Every company’s primary objective is to fight for every chance to captivate their audiences’ attention. Long-time back, businesses performed regular marketing campaigns to improve their brand image and performance. However, these methods have turned outdated and just don’t cut it anymore. In the current age of digital transformation, beating competition isn’t easy. Companies need to market directly to the source, especially if they cater to the digitally-empowered millennial generation.
In order to garner data, businesses must learn how to target their audience. And to that, they must decipher various aspects of their audiences – what they’re interested in, what they need, and when they’re more likely to respond and engage.
Even though data can’t get overly detailed about an individual, it’s beneficial to know a group. Discovering how organizations’ target audience doesn’t have to be complex. Data mapping has an important role to play here.
What is Data Mapping?
Data mapping is a process wherein, different bits of data are organized into a manageable as well as easy-to-comprehend system. Essentially, data mapping tools are employed to match data fields with target fields while in storage.
Truth is, it’s impossible to state that all the data goes by the same organizational standards. For instance, a phone number can reside in as many different ways as one can ever imagine. With the help of a data mapping tool, users can recognize phone numbers in actuality. Further, it can put them all in the same field rather than having them drift around by other names. Incorporating this technique can help business users take organized data and put a bigger picture together. This helps them know more about their target audiences, learn what sorts of things they have in common, and even find out a few discrepancies that are needed to be dealt with.
With the help of all this information, the business can make smarter decisions and reduce overhead costs while delivering maximum value to customers.
However, conventional tools for data mapping are not accurate and they need a lot of manual effort. As a result, the mapping results get compromised. Transformative technology such as artificial intelligence can be of great value here.
How Can Artificial Intelligence Improve Data Mapping?
In the earlier example of evaluating phone numbers, unification and data cleaning were discussed. Such processes are often powered by artificial intelligence-powered tools.

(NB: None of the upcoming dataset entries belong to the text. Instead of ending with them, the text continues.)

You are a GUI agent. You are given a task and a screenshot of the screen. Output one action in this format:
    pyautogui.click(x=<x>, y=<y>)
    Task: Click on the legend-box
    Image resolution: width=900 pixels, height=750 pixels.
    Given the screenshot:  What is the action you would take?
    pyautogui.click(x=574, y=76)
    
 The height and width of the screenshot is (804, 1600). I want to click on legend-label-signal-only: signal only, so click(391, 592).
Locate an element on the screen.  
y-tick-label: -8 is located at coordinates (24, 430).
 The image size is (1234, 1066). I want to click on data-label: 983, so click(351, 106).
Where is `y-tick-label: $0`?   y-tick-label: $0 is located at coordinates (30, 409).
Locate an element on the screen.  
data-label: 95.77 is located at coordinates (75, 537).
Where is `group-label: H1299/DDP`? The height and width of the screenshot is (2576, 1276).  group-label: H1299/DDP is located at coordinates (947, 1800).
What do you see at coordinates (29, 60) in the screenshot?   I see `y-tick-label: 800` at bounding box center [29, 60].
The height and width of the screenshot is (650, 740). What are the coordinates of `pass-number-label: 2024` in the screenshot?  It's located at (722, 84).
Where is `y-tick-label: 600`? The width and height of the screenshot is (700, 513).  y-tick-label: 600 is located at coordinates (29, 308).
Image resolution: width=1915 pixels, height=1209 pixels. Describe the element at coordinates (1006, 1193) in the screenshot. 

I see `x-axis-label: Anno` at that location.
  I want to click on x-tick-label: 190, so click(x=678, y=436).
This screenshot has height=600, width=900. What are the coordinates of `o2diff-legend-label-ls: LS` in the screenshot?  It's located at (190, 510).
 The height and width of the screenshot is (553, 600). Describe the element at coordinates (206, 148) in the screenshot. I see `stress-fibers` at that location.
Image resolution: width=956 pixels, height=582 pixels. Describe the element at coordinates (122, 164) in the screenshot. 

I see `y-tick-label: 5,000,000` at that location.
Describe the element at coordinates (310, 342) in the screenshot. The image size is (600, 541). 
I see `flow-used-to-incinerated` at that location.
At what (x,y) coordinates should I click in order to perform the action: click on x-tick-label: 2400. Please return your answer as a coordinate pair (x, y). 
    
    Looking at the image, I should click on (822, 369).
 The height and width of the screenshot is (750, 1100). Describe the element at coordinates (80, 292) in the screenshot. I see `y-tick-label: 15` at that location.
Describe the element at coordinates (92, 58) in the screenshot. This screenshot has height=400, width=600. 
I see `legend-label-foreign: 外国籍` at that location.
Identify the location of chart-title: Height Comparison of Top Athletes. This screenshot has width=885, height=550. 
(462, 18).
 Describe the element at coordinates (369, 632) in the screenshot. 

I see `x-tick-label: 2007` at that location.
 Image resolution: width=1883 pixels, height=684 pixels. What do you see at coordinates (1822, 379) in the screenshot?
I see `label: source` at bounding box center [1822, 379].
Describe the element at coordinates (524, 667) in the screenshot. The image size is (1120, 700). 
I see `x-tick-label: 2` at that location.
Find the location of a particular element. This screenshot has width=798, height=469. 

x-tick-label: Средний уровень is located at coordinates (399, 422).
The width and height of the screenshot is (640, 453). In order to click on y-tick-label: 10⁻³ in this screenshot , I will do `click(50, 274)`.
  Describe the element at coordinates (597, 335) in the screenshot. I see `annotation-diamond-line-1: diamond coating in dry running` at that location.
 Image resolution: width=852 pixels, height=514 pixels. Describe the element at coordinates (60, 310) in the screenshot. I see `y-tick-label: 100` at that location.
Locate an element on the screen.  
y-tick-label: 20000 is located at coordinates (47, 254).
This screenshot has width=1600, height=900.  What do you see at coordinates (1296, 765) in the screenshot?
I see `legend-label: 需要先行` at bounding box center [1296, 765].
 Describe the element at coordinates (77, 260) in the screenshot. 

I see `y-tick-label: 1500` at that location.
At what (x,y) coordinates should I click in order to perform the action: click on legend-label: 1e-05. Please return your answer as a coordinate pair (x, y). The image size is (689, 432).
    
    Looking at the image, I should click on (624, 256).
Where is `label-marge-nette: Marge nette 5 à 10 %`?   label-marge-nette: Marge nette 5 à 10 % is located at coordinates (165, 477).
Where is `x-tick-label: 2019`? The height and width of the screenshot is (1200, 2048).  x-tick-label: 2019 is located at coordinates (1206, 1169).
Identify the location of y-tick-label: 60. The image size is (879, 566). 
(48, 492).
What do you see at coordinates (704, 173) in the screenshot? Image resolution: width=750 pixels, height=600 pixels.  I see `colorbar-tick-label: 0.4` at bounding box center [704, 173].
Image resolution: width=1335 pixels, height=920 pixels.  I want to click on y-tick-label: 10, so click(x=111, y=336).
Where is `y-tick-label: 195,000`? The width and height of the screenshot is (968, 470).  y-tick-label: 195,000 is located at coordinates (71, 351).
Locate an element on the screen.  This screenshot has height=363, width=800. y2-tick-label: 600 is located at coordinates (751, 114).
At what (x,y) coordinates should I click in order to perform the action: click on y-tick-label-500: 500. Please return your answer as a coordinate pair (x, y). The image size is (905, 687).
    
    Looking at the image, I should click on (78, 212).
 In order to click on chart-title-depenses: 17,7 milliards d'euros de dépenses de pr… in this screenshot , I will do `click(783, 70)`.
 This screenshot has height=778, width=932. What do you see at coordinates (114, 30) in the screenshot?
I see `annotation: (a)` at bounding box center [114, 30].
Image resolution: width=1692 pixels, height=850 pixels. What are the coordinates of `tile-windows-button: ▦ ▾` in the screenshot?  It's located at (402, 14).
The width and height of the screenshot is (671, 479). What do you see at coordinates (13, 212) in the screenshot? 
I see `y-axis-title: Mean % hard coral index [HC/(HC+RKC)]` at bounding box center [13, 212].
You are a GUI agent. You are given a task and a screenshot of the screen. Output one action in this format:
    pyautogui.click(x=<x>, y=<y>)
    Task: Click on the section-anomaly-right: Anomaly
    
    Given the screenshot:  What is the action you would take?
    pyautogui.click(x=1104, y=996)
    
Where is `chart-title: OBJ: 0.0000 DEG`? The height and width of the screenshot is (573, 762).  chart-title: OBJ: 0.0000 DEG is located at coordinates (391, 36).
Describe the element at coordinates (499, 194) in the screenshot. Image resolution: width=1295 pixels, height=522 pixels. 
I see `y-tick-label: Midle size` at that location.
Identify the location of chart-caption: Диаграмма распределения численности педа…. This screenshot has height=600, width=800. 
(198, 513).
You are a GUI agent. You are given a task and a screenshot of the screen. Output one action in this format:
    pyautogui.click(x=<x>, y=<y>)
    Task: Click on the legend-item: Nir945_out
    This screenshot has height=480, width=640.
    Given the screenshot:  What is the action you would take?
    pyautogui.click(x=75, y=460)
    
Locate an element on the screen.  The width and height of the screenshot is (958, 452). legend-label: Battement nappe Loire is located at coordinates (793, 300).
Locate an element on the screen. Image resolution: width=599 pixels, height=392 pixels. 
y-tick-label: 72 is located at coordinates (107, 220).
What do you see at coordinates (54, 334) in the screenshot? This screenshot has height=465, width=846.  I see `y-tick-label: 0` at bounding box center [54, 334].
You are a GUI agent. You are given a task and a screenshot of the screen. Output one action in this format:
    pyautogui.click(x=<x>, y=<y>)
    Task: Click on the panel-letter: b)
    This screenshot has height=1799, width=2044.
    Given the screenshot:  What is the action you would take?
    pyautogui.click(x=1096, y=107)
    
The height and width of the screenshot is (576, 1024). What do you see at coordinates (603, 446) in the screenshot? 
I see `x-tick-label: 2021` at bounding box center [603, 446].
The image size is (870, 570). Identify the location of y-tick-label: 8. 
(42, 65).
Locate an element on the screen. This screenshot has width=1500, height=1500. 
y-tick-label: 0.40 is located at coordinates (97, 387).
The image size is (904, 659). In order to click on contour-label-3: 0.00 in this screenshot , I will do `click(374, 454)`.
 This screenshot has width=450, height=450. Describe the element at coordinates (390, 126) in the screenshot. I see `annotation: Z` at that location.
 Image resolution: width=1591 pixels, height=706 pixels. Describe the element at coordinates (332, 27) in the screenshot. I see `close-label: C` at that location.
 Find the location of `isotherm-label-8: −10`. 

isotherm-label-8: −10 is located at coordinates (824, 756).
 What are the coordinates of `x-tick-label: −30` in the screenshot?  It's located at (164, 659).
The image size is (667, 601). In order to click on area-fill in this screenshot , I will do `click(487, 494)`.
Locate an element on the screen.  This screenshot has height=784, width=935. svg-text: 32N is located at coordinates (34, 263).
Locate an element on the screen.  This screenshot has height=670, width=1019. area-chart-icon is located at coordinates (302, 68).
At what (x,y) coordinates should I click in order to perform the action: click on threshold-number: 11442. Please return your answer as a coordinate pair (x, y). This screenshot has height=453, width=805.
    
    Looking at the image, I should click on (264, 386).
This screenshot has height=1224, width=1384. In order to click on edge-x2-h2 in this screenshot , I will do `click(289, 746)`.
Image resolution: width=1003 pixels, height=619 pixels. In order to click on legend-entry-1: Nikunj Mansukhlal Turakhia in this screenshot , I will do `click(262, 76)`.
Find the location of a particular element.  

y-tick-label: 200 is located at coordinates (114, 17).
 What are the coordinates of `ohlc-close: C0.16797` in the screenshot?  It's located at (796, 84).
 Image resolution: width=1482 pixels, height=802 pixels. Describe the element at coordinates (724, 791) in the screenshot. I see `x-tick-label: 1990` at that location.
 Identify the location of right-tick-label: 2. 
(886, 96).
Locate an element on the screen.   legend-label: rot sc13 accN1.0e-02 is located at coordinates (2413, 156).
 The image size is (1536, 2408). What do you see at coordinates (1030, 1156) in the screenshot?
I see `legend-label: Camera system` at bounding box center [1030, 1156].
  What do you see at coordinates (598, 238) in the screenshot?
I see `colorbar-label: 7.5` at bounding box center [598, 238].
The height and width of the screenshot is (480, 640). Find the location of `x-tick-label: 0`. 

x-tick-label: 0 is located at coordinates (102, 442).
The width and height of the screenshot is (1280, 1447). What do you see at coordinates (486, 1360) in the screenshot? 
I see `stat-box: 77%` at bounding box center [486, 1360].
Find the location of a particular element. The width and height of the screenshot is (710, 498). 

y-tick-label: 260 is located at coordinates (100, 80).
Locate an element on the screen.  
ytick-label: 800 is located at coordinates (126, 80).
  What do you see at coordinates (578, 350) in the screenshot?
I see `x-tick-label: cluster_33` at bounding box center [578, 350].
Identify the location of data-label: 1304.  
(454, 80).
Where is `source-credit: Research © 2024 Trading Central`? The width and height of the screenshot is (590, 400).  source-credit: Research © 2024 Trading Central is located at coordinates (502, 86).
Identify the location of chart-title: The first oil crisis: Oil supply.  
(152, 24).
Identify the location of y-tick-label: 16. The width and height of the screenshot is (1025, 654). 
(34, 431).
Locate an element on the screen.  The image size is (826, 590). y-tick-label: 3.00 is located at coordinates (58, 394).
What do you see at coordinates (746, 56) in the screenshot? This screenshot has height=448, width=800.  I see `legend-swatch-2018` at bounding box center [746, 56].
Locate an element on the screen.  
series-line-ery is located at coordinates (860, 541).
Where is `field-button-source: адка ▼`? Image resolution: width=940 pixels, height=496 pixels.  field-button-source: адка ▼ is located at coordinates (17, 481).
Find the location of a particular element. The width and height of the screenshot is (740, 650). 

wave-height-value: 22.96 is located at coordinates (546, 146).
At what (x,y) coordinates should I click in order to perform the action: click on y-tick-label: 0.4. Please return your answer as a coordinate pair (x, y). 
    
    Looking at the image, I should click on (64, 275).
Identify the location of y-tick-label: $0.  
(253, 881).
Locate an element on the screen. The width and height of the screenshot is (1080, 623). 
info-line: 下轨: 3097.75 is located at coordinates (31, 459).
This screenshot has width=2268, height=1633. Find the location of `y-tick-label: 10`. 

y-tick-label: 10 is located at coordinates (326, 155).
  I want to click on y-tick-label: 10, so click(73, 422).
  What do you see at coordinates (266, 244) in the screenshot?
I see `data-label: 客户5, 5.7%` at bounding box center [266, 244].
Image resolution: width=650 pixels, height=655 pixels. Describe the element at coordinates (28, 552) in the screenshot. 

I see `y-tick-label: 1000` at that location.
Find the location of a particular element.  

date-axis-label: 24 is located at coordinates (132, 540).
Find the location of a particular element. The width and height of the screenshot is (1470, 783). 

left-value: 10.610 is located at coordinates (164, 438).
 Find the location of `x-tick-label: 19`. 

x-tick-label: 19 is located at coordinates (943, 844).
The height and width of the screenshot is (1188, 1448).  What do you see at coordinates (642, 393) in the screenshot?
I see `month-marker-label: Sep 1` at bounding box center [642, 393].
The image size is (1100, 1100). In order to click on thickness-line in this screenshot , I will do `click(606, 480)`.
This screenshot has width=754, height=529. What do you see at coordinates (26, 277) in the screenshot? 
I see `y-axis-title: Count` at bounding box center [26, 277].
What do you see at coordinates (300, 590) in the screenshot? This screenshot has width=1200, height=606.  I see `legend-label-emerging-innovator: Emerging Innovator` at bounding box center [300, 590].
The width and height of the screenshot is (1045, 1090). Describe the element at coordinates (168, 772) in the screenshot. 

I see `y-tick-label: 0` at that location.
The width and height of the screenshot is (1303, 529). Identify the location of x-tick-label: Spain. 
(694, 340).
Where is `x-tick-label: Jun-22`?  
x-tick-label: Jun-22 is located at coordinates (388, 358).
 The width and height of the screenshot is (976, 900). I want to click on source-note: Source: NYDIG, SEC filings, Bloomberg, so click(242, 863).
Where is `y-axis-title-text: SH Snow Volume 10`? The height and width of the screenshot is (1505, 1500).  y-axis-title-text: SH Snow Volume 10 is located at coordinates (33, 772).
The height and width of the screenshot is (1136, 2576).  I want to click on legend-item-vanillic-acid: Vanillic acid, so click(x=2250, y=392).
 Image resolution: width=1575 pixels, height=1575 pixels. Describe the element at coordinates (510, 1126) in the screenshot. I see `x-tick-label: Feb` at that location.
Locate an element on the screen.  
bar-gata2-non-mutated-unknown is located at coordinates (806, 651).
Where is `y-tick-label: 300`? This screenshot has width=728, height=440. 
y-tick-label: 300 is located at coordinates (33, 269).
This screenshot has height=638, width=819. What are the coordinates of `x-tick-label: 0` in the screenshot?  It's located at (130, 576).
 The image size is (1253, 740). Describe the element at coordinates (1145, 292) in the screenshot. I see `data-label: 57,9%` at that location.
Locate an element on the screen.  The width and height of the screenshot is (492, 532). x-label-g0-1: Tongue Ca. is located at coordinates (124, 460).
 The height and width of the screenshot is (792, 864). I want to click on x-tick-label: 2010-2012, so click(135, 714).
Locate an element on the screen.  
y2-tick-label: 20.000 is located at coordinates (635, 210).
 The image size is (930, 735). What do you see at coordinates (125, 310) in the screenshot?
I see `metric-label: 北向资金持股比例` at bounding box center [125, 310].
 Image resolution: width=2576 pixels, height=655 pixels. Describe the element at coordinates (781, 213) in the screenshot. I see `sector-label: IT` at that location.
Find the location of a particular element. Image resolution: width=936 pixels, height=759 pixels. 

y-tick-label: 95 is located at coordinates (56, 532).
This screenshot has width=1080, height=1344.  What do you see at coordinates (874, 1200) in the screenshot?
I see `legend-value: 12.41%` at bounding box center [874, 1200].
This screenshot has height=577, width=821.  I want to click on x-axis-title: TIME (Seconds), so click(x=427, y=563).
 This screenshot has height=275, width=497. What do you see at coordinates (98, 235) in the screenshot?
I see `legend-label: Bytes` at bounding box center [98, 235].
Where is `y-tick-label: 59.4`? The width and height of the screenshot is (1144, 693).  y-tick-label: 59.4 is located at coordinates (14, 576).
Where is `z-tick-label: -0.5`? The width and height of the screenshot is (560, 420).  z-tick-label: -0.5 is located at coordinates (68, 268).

Users can leverage artificial intelligence to “learn” from their existing data maps to predict and suggest data mapping rules automatically. They can employ machine learning algorithms to make predictions instead of performing a single task, making the task much faster and better. This highly intuitive way of creating intelligent data mappings from previously garnered information minimizes the possibility of errors such as duplicities, missing values, etc. to boot. The correctly mapped data can further be transformed and integrated into a unified database (at the speed of business) to drive informed decision-making and ultimately facilitate higher ROI.
In regards to the example stated above, artificial intelligence-powered data mapping tools can be leveraged to recognize a particular phone number and assign it to its proper category for future use and analysis.
Machine learning allows users to go beyond the task of just recognizing phone numbers. This technology can also identify intricate errors such as missing values or typos and group information from the same source.
This is what unification and data cleaning encompasses – to cleanse the data without manual intervention and present the cleansed data in the most precise way. Not only this process saves a lot of time but also makes the process more effective. Simply put, AI data mapping tools not only accurately map different data sources to the target fields, but also maintain data integrity to streamline decision-making and completely change the way organizations do business.
Finally, the data can exhibit in a way an organization needs to see it. For example, geospatial data is one route ML-powered tools can take and create without any input. Actually, geospatial data is a data that results from translating data into a map and plotting out physical locations and routes that the customers use every day.
Ergo, machine learning-based data mapping tools enable business users create intelligent data mappings within minutes. Without this technology, data mapping results will be error-prone and slow as a lot of manual effort will be required.
No matter the user has technical expertise or not, they can leverage these tools to map data with speed and precision. The mapped data can be integrated without difficulty. The entire process does not need the support of IT teams as the ML-powered tools are pretty easy to use. This frees IT teams to focus on more strategically demanding tasks, which, in turn, helps companies embark on a journey of innovation and growth.